In order to avoid the iatrogenic injuries of CBD in the case of laparoscopic cholecystectomy, a series of rules have been imposed in surgery, which must be well known and correctly applied:
• In order to have a clear exposure of the subhepatic area, gallbladder fundus will be maximally lifted.
• So as to correctly expose the Calot’s triangle, gallbladder infundibulum will be tracked to the left and inferiorly. This maneuver opens the angle between the cystic duct and CBD (raises the distance between the two ducts).
• The most important landmark to identify the cystic duct is the infundibulocystic junction. Dissection must be started at the level of the vesicular infundibulum by the subserous mobilization of the right side of gallbladder. To continue, dissection will carefully progress from right to left.
• The correct preparation of the cystic duct presupposes its circumferential dissection. This way, it will be completely detached from the other neighboring structures. Dissection starts from the identification of the infundibulocystic junction and it is realized near the gallbladder wall, after assuring that the duct is continued with the gallbladder [17].
• In order to acquire an optimal image, a telescope with a 30o opening, is preferred. This way we could control the entire circumference of the ducts and vessels [18].
• The area of Calot’s triangle must be carefully and meticulously prepared by removing the peritoneal folds, the adipose tissue, and the inflammatory bridges. Finally, the triangle area will be occupied by the cystic duct and the branches of the cystic artery, both structures continuing with gallbladder. Most of the times, we will be able to identify the right side of CBD, which assures the correct anatomical orientation (the visualization of the “triplet”).
• The correct identification of the cystic duct will be followed by its safely clipping. The first clip must be applied at 0,5 -1 cm from the right side of CBD. The clip will be applied at sight, detached from the neighboring anatomical structures [20].
• In case a hemorrhage occurs, electrocautery or clips will only be applied at sight. This way, the major risk of injuring CBD is avoided [12].
• After the complete dissection of the cystic pedicle and its correct solving, the surgery will continue by strictly following the gallbladder wall, as far away from the CBD area and the hepatic hilum as possible.
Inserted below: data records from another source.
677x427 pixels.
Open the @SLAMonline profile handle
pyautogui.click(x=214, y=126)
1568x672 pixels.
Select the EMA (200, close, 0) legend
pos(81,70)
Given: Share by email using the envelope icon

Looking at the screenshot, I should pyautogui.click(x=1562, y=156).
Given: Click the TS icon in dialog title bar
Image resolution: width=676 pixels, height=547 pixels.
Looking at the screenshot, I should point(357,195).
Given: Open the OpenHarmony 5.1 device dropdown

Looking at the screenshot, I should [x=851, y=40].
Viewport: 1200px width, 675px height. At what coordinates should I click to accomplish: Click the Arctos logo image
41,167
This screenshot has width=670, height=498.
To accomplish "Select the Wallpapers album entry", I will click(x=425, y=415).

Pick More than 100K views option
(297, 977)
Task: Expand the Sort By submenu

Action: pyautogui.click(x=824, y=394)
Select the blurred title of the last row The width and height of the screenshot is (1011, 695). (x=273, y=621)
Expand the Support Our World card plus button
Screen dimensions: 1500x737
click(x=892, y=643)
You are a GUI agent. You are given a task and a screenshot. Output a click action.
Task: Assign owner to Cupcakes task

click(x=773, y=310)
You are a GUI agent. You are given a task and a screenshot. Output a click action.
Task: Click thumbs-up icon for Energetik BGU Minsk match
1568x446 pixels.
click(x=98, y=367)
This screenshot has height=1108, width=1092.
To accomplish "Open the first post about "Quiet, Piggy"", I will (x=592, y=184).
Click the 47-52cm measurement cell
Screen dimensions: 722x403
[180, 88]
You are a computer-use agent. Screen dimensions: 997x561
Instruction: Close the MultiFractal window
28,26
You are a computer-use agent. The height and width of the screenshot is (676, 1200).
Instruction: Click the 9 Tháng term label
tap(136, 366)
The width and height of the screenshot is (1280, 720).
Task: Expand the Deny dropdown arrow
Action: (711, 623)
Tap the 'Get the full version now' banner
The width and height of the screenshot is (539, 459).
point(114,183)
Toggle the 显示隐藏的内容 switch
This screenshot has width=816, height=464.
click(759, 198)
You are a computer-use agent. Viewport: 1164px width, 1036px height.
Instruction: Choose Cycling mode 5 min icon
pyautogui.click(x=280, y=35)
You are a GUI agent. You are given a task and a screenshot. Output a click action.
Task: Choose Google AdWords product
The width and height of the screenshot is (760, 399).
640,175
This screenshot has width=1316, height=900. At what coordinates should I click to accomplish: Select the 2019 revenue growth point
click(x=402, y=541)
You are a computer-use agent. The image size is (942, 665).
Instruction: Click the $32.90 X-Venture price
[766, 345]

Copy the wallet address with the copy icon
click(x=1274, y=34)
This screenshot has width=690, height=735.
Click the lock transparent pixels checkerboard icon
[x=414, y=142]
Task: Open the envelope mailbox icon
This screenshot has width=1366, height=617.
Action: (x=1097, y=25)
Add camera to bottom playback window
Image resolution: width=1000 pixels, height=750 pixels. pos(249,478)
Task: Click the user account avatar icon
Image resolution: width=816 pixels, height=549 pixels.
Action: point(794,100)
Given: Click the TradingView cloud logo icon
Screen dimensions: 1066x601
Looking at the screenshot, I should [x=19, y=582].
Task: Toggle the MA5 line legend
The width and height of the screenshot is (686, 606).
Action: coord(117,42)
The use of cautery will be done at a certain distance from the clips placed on the cystic blunt or the cystic artery in order to avoid the spread of the current to the CBD wall (necroses, late stenosis).
• In difficult cases, conversion to open surgery should not be avoided. This decision reflects professional maturity and does not represent a personal surgical failure [8]. „It is better to have an extra conversion than one conversion less” (Soper).
Conclusions
- Iatrogenic injuries of CBD represent the “Achile’s heel” in laparoscopic cholecystectomy.
- Iatrogenic injuries of CBD more frequently occur in laparoscopic surgery as compared to open cholecystectomy.
- In order to prevent their occurrence, a limitation of the laparoscopic technique is needed, strictly applied to the cases in which the safety of the surgery can be assured.
- The surgeon must have a special training in laparoscopy technique, both theoretical and operatory, but also in open biliary surgery.
- The surgeon must always have in mind “a plan of the game”, meaning a safe alternative for the anatomical orientation and the identification of the structures, a judicious maneuverability and skillfulness, always thinking that he has to avoid injuring the CBD, which can occur at the slightest inattention or uncontrolled gesture.
Acknowledgement: This work received financial support through the project entitled “CERO – Career profile: Romanian Researcher”, grant number POSDRU/159/1.5/S/135760, cofinanced by the European Social Fund for Sectoral Operational Programme Human Resources Development 2007-2013.